Short exercise =
Turn every line of the material below into a Markdown table with the columns Row and Line. Skip any blank lines.

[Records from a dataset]
= = = = = = =

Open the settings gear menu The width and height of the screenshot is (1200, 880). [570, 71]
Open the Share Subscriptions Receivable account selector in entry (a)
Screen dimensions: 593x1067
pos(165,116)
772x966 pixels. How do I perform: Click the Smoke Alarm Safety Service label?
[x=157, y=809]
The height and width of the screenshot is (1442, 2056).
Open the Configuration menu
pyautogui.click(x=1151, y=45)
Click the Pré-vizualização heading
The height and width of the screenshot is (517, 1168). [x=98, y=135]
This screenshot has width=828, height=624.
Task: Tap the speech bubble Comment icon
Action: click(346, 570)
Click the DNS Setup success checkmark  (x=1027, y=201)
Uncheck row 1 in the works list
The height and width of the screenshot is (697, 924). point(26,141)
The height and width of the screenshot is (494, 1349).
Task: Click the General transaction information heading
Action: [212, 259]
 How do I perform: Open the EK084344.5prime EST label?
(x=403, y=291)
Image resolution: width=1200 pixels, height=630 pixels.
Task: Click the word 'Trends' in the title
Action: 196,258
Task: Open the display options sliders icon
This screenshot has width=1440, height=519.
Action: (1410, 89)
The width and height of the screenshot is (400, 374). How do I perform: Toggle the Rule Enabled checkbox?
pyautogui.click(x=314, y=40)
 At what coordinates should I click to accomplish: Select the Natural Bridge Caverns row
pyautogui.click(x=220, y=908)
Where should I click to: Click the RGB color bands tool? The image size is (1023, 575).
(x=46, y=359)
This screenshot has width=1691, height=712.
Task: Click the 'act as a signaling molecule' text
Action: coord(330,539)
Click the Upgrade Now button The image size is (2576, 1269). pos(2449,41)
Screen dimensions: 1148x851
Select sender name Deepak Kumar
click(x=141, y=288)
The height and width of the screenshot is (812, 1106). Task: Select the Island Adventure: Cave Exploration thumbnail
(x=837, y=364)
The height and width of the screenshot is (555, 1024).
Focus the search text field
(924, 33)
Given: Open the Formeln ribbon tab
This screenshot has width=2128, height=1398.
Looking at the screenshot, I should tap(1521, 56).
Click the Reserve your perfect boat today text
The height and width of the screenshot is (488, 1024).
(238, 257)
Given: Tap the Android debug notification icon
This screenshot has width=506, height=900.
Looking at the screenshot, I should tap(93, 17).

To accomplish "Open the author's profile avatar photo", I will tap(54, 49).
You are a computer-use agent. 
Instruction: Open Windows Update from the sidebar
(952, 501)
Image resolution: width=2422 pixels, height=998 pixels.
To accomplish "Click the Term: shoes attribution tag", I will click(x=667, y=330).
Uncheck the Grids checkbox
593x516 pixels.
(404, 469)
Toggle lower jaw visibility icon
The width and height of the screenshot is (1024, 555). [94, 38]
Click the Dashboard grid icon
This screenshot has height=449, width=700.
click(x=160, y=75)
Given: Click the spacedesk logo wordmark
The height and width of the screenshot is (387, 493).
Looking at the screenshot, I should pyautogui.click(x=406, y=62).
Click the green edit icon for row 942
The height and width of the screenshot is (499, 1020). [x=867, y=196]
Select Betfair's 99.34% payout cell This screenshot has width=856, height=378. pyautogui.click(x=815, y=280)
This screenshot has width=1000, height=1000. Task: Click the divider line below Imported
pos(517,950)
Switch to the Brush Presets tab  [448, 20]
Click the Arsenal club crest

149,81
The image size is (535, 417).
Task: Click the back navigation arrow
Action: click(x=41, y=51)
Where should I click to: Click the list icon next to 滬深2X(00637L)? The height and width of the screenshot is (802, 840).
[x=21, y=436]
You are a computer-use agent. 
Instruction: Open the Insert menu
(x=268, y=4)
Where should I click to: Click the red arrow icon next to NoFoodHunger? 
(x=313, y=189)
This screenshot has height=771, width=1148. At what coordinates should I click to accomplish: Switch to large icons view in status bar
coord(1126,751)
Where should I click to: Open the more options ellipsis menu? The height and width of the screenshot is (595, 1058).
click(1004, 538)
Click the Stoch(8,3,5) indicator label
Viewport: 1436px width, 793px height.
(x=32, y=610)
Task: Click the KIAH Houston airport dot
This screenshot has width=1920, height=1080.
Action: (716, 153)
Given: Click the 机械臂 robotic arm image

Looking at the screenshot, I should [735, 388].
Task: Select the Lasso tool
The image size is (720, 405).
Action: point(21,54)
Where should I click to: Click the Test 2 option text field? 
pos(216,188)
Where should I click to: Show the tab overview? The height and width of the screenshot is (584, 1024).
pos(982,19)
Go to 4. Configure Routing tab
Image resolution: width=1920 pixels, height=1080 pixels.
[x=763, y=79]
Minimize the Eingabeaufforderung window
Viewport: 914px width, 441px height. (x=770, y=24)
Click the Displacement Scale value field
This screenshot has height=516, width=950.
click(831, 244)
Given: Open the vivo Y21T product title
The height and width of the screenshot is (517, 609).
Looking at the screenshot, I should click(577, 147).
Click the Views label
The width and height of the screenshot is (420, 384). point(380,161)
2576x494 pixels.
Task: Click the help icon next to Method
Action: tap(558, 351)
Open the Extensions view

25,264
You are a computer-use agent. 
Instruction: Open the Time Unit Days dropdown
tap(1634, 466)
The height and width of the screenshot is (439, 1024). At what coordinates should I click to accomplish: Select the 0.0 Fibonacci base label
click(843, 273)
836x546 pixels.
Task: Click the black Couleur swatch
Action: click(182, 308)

= = = = = = =

Result =
| Row | Line |
|---|---|
| 1 | Open the settings gear menu The width and height of the screenshot is (1200, 880). [570, 71] |
| 2 | Open the Share Subscriptions Receivable account selector in entry (a) |
| 3 | Screen dimensions: 593x1067 |
| 4 | pos(165,116) |
| 5 | 772x966 pixels. How do I perform: Click the Smoke Alarm Safety Service label? |
| 6 | [x=157, y=809] |
| 7 | The height and width of the screenshot is (1442, 2056). |
| 8 | Open the Configuration menu |
| 9 | pyautogui.click(x=1151, y=45) |
| 10 | Click the Pré-vizualização heading |
| 11 | The height and width of the screenshot is (517, 1168). [x=98, y=135] |
| 12 | This screenshot has width=828, height=624. |
| 13 | Task: Tap the speech bubble Comment icon |
| 14 | Action: click(346, 570) |
| 15 | Click the DNS Setup success checkmark  (x=1027, y=201) |
| 16 | Uncheck row 1 in the works list |
| 17 | The height and width of the screenshot is (697, 924). point(26,141) |
| 18 | The height and width of the screenshot is (494, 1349). |
| 19 | Task: Click the General transaction information heading |
| 20 | Action: [212, 259] |
| 21 |  How do I perform: Open the EK084344.5prime EST label? |
| 22 | (x=403, y=291) |
| 23 | Image resolution: width=1200 pixels, height=630 pixels. |
| 24 | Task: Click the word 'Trends' in the title |
| 25 | Action: 196,258 |
| 26 | Task: Open the display options sliders icon |
| 27 | This screenshot has width=1440, height=519. |
| 28 | Action: (1410, 89) |
| 29 | The width and height of the screenshot is (400, 374). How do I perform: Toggle the Rule Enabled checkbox? |
| 30 | pyautogui.click(x=314, y=40) |
| 31 |  At what coordinates should I click to accomplish: Select the Natural Bridge Caverns row |
| 32 | pyautogui.click(x=220, y=908) |
| 33 | Where should I click to: Click the RGB color bands tool? The image size is (1023, 575). |
| 34 | (x=46, y=359) |
| 35 | This screenshot has width=1691, height=712. |
| 36 | Task: Click the 'act as a signaling molecule' text |
| 37 | Action: coord(330,539) |
| 38 | Click the Upgrade Now button The image size is (2576, 1269). pos(2449,41) |
| 39 | Screen dimensions: 1148x851 |
| 40 | Select sender name Deepak Kumar |
| 41 | click(x=141, y=288) |
| 42 | The height and width of the screenshot is (812, 1106). Task: Select the Island Adventure: Cave Exploration thumbnail |
| 43 | (x=837, y=364) |
| 44 | The height and width of the screenshot is (555, 1024). |
| 45 | Focus the search text field |
| 46 | (924, 33) |
| 47 | Given: Open the Formeln ribbon tab |
| 48 | This screenshot has width=2128, height=1398. |
| 49 | Looking at the screenshot, I should tap(1521, 56). |
| 50 | Click the Reserve your perfect boat today text |
| 51 | The height and width of the screenshot is (488, 1024). |
| 52 | (238, 257) |
| 53 | Given: Tap the Android debug notification icon |
| 54 | This screenshot has width=506, height=900. |
| 55 | Looking at the screenshot, I should tap(93, 17). |
| 56 | To accomplish "Open the author's profile avatar photo", I will tap(54, 49). |
| 57 | You are a computer-use agent.  |
| 58 | Instruction: Open Windows Update from the sidebar |
| 59 | (952, 501) |
| 60 | Image resolution: width=2422 pixels, height=998 pixels. |
| 61 | To accomplish "Click the Term: shoes attribution tag", I will click(x=667, y=330). |
| 62 | Uncheck the Grids checkbox |
| 63 | 593x516 pixels. |
| 64 | (404, 469) |
| 65 | Toggle lower jaw visibility icon |
| 66 | The width and height of the screenshot is (1024, 555). [94, 38] |
| 67 | Click the Dashboard grid icon |
| 68 | This screenshot has height=449, width=700. |
| 69 | click(x=160, y=75) |
| 70 | Given: Click the spacedesk logo wordmark |
| 71 | The height and width of the screenshot is (387, 493). |
| 72 | Looking at the screenshot, I should pyautogui.click(x=406, y=62). |
| 73 | Click the green edit icon for row 942 |
| 74 | The height and width of the screenshot is (499, 1020). [x=867, y=196] |
| 75 | Select Betfair's 99.34% payout cell This screenshot has width=856, height=378. pyautogui.click(x=815, y=280) |
| 76 | This screenshot has width=1000, height=1000. Task: Click the divider line below Imported |
| 77 | pos(517,950) |
| 78 | Switch to the Brush Presets tab  [448, 20] |
| 79 | Click the Arsenal club crest |
| 80 | 149,81 |
| 81 | The image size is (535, 417). |
| 82 | Task: Click the back navigation arrow |
| 83 | Action: click(x=41, y=51) |
| 84 | Where should I click to: Click the list icon next to 滬深2X(00637L)? The height and width of the screenshot is (802, 840). |
| 85 | [x=21, y=436] |
| 86 | You are a computer-use agent.  |
| 87 | Instruction: Open the Insert menu |
| 88 | (x=268, y=4) |
| 89 | Where should I click to: Click the red arrow icon next to NoFoodHunger?  |
| 90 | (x=313, y=189) |
| 91 | This screenshot has height=771, width=1148. At what coordinates should I click to accomplish: Switch to large icons view in status bar |
| 92 | coord(1126,751) |
| 93 | Where should I click to: Open the more options ellipsis menu? The height and width of the screenshot is (595, 1058). |
| 94 | click(1004, 538) |
| 95 | Click the Stoch(8,3,5) indicator label |
| 96 | Viewport: 1436px width, 793px height. |
| 97 | (x=32, y=610) |
| 98 | Task: Click the KIAH Houston airport dot |
| 99 | This screenshot has width=1920, height=1080. |
| 100 | Action: (716, 153) |
| 101 | Given: Click the 机械臂 robotic arm image |
| 102 | Looking at the screenshot, I should [735, 388]. |
| 103 | Task: Select the Lasso tool |
| 104 | The image size is (720, 405). |
| 105 | Action: point(21,54) |
| 106 | Where should I click to: Click the Test 2 option text field?  |
| 107 | pos(216,188) |
| 108 | Where should I click to: Show the tab overview? The height and width of the screenshot is (584, 1024). |
| 109 | pos(982,19) |
| 110 | Go to 4. Configure Routing tab |
| 111 | Image resolution: width=1920 pixels, height=1080 pixels. |
| 112 | [x=763, y=79] |
| 113 | Minimize the Eingabeaufforderung window |
| 114 | Viewport: 914px width, 441px height. (x=770, y=24) |
| 115 | Click the Displacement Scale value field |
| 116 | This screenshot has height=516, width=950. |
| 117 | click(831, 244) |
| 118 | Given: Open the vivo Y21T product title |
| 119 | The height and width of the screenshot is (517, 609). |
| 120 | Looking at the screenshot, I should click(577, 147). |
| 121 | Click the Views label |
| 122 | The width and height of the screenshot is (420, 384). point(380,161) |
| 123 | 2576x494 pixels. |
| 124 | Task: Click the help icon next to Method |
| 125 | Action: tap(558, 351) |
| 126 | Open the Extensions view |
| 127 | 25,264 |
| 128 | You are a computer-use agent.  |
| 129 | Instruction: Open the Time Unit Days dropdown |
| 130 | tap(1634, 466) |
| 131 | The height and width of the screenshot is (439, 1024). At what coordinates should I click to accomplish: Select the 0.0 Fibonacci base label |
| 132 | click(843, 273) |
| 133 | 836x546 pixels. |
| 134 | Task: Click the black Couleur swatch |
| 135 | Action: click(182, 308) |